An insured is thus said to be "indemnified" against the loss covered in the policy
An entity seeking to transfer risk (an individual, corporation, or association of any type, etc.) becomes the 'insured' party once risk is assumed by an 'insurer', the insuring party, by means of a contract, called an insurance policy. Generally, an insurance contract includes, at a minimum, the following elements: identification of participating parties (the insurer, the insured, the beneficiaries), the premium, the period of coverage, the particular loss event covered, the amount of coverage (i.e., the amount to be paid to the insured or beneficiary in the event of a loss), and exclusions (events not covered). An insured is thus said to be "indemnified" against the loss covered in the policy. When insured parties experience a loss for a specified peril, the coverage entitles the policyholder to make a claim against the insurer for the covered amount of loss as specified by the policy. The fee paid by the insured to the insurer for assuming the risk is called the premium.

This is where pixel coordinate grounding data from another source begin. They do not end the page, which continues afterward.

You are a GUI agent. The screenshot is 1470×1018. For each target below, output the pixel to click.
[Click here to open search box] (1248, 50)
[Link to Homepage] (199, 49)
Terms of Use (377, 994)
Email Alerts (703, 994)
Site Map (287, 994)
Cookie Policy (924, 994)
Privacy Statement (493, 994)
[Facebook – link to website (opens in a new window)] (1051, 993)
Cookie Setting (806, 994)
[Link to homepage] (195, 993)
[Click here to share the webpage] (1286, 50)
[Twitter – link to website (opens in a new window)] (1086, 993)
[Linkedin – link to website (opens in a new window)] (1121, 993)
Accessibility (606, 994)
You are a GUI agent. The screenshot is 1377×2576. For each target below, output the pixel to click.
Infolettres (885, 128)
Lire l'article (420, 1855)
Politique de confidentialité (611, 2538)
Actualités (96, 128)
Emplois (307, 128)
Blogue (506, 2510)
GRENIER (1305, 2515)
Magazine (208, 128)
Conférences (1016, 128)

Insurance can have various effects on society
Insurance can have various effects on society through the way that it changes who bears the cost of losses and damage. On one hand it can increase fraud, on the other it can help societies and individuals prepare for catastrophes and mitigate the effects of catastrophes on both households and societies. Insurance can influence the probability of losses through moral hazard, insurance fraud, and preventive steps by the insurance company. Insurance scholars have typically used morale hazard to refer to the increased loss due to unintentional carelessness and moral hazard to refer to increased risk due to intentional carelessness or indifference Insurance can influence the probability of losses through moral hazard, insurance fraud, and preventive steps by the insurance company. Insurance scholars have typically used morale hazard to refer to the increased loss due to unintentional carelessness and moral hazard to refer to increased risk due to intentional carelessness
Moral hazard "At the same time, the government may grant an entitlment The private insurance company would have to determine whether a loss victuim had a lossno fault of their own, which is difficult to determine. Incorrect determinations could result in the payout of significant amounts for fraudulent claims or alternately failure to pay legitimate claims. This leads to the rationale that if government could solve either problem that government intervention would increase efficiency.